Question 15.10: Determine the deflection of the free end of the cantilever b...
Determine the deflection of the free end of the cantilever beam in Fig. 15.20 when subjected to the temperature gradients shown.
The temperature, t, at any section x of the beam is given by
t=\frac{x}{L} t_{0}
Thus, substituting for t in Eq. (15.43),
\Delta_{\mathrm{{Te.B}}}=-\int_{0}^{L}M_{1}\,{\frac{\alpha t}{h}}\,\mathrm{d}x (15.43)
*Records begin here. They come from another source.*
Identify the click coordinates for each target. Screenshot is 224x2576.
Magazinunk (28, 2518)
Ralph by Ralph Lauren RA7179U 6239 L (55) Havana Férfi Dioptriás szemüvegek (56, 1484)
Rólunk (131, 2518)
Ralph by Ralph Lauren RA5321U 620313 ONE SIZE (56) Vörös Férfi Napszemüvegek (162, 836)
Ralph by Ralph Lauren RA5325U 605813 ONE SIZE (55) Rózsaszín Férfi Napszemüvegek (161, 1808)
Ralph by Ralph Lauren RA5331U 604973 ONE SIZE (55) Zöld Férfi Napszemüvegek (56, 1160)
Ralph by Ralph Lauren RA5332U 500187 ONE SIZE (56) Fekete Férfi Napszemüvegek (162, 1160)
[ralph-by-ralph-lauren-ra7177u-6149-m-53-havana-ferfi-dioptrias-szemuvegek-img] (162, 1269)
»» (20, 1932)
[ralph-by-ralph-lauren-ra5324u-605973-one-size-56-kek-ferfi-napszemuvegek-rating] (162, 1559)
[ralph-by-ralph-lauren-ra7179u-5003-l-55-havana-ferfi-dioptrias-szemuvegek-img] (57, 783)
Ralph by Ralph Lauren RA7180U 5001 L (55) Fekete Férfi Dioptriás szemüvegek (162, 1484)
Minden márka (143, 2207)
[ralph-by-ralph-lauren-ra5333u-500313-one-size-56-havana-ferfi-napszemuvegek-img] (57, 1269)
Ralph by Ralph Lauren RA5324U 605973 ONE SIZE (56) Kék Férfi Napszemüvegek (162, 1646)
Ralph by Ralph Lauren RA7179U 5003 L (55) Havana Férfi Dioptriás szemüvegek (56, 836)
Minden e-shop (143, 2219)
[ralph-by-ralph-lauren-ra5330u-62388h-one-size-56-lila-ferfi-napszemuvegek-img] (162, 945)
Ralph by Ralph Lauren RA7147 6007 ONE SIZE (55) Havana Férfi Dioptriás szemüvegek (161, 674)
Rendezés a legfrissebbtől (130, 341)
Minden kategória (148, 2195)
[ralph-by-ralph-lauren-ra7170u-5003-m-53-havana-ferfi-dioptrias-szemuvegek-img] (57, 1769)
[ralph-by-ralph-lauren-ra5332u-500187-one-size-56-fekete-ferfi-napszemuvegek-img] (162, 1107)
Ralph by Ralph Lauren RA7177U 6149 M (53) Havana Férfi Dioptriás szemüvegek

which applies since the variation of temperature through the depth of the beam is identical to that in Fig. 15.19(b), and noting that M_{1}=-1(L-x) we have
\Delta_{\mathrm{Te}, \mathrm{B}}=-\int_{0}^{L}[-1(L-x)] \frac{\alpha}{h} \frac{x}{L} t_{0} \mathrm{~d} x
which simplifies to
\Delta_{\mathrm{Te}, \mathrm{B}}=\frac{\alpha t_{0}}{h L} \int_{0}^{L}\left(L x-x^{2}\right) \mathrm{d} x
whence
\Delta_{\mathrm{Te}, \mathrm{B}}=\frac{\alpha t_{0} L^{2}}{6 h}